A recent Krebs report of how employees at a regional community bank fell victim to phishing emails serves as a $2.4 million reminder of the difficulty in fighting cyber fraud. The breach began with an email that enabled installation of malware on an employee’s computer. This led to the compromise of a second computer with access to the STAR Network. From there, the hackers disabled and altered anti-theft and anti-fraud protections, allowing them to wreak havoc for three days, dispensing cash from ATMs across North America.
In response, the bank hardened its defenses. But eight months later, it was hit even worse. Fraudsters accessed its Navigator system, fraudulently transferring credits to customers’ accounts so they could withdraw more money from ATMs.
As Cyberattacks Accelerate Globally, Financial Services Take the Biggest Hit
During the first quarter of this year, 210 million cyberattacks occurred globally – a rise of 62 percent year-over-year. Attacks like that have left billions of records open to compromise as hackers use the so-called “dark web” to share personal identification information (PII), including social security numbers and payment card numbers.
Unfortunately, financial services suffer the highest cost of cybercrime, according to a joint Accenture/Ponemon study. Most costly are denial of service, phishing, social engineering and insider attacks – the latter often engineered through phishing or social engineering that cons unsuspecting employees.
Card Fraud Migration Threatens Banks’ Reputations
For every action, there is an equal and opposite reaction. - Sir Isaac Newton
Fraudsters seem to live by a version of this rule as they continually discover new ways to circumvent roadblocks.

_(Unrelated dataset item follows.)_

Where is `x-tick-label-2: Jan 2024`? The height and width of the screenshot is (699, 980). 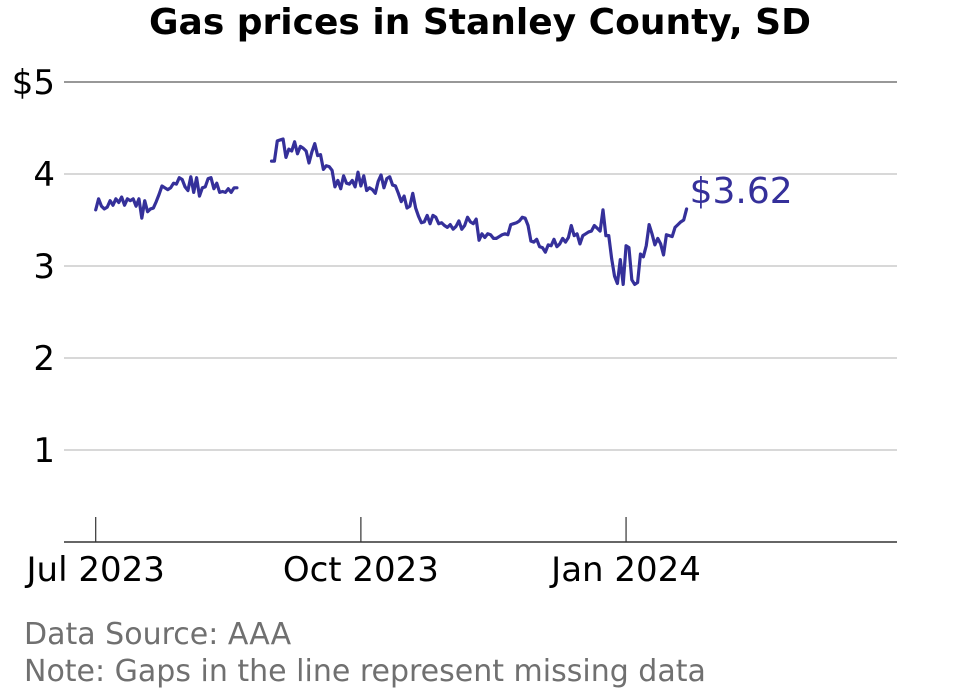 x-tick-label-2: Jan 2024 is located at coordinates (625, 570).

In response to diminishing transactional card fraud opportunities at POS, fraudsters have eagerly pursued card application fraud. A recent Javelin report sponsored by FIS says the problem costs $1.7 billion worldwide. The number of victims of fraudulent card accounts also has exploded, growing 78 percent YOY to reach $1.6 million globally in 2017. Meanwhile, the time taken for consumers to resolve fraud more than doubled to 100 million hours between 2015-2017.
With no liability protections, consumers spend the most time – 17 hours, on average – to resolve card application fraud. As a result, its victims are most likely to flee from their financial institution to another provider.
Account Takeover Fraud Rises Rapidly
What happens when billions of records exposing PII are sold on the dark web? Account takeover attempts rise to astounding levels – increasing tenfold in 2017.
Invest Wisely in Prevention
Financial institutions cannot afford to take on the role of the “weakest link” for hackers. When it comes to card customers, fraud protection is the most influential driver of top-of-wallet status.
Overall, cybersecurity investment is projected to rise by nearly 10 percent annually between 2015 and 2020 to reach $120 billion globally. Although financial institutions are increasing investment in security, it’s critical to use resources where they count most today while recognizing that cyber fraud is dynamic.
Solutions to consider for the remainder of 2018 and 2019 include ones that:
- Help eliminate authentication risks associated with compromised credentials to mitigate account takeover and new account fraud
- Enable consumers to make secure transactions across multiple online accounts through a single registered identity, thereby providing better identity protection
- Enlist cardholders in the fight against fraud and protection of their payment data with real-time transaction alerts
- Use machine- learning technology to differentiate fraudulent from non-fraudulent transactions
- Provide keyword alerting when information relevant to the financial institution is discovered on the deep web.
Look for a partner that will review risks specific to your financial institution and deliver best-in-class technologies to bolster “weak links”. Also, consider the value in outsourcing to a provider that offers risk as a service. An outsourcing model spreads costs among clients who benefit from access to up-to-date solutions to combat ever-shifting cyber fraud.